> **Your objective**: Once the line containing "You are a computer-use" is found in the entries below, restate it and each following line word for word, stopping after the line containing "Instruction: Select the".

> **Record extracts**:
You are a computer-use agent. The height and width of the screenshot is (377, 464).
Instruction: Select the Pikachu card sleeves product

* * *

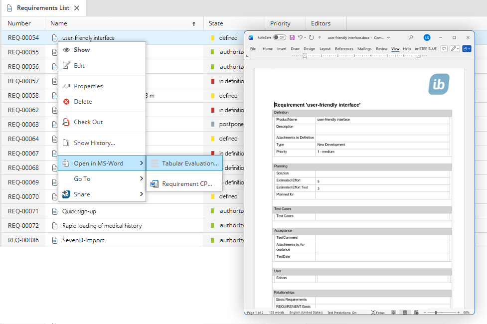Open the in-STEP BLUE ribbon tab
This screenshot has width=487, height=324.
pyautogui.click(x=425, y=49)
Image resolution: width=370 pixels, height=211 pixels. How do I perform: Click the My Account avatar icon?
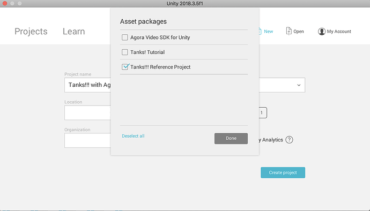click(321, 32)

---

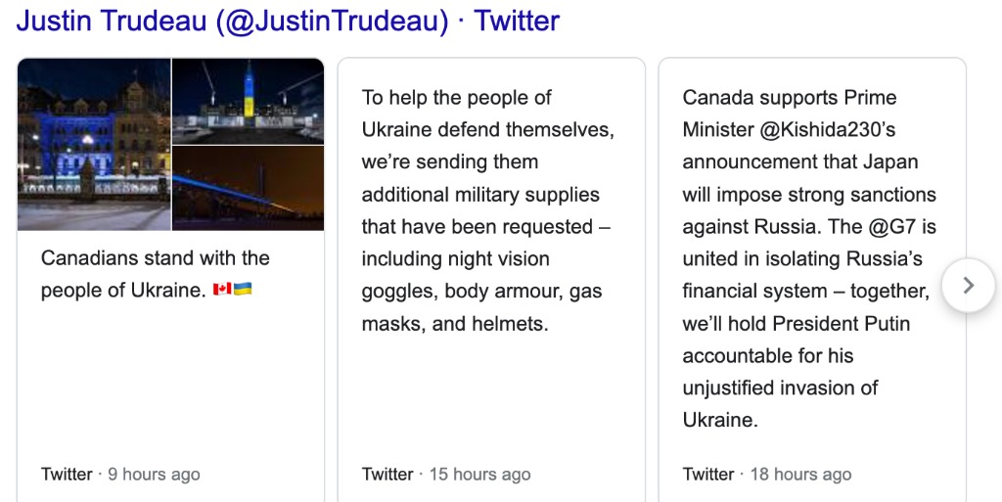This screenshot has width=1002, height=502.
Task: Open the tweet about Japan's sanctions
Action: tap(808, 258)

> **Response area**:
You are a computer-use agent. The height and width of the screenshot is (377, 464).
Instruction: Select the Pikachu card sleeves product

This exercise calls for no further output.